▶ **What you have to do**
Leave out the pictures and copy every record exactly.

▶ **Information**

________________________________________

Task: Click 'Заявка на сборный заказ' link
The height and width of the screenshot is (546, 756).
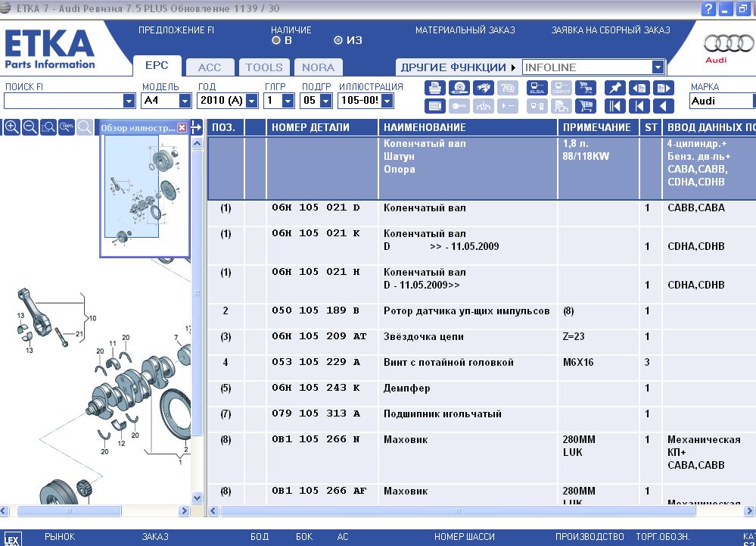Action: click(610, 30)
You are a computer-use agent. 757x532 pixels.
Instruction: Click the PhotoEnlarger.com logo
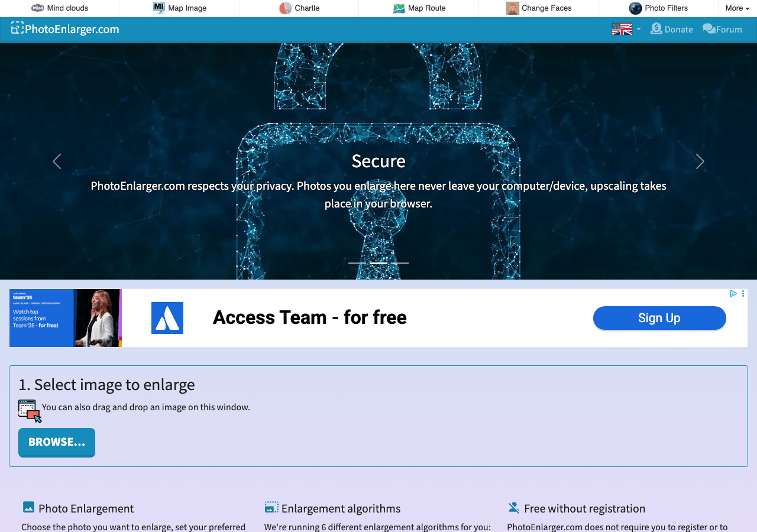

________________________________________

▶ **Expected output**
Task: Click 'Заявка на сборный заказ' link
The height and width of the screenshot is (546, 756).
Action: click(610, 30)
You are a computer-use agent. 757x532 pixels.
Instruction: Click the PhotoEnlarger.com logo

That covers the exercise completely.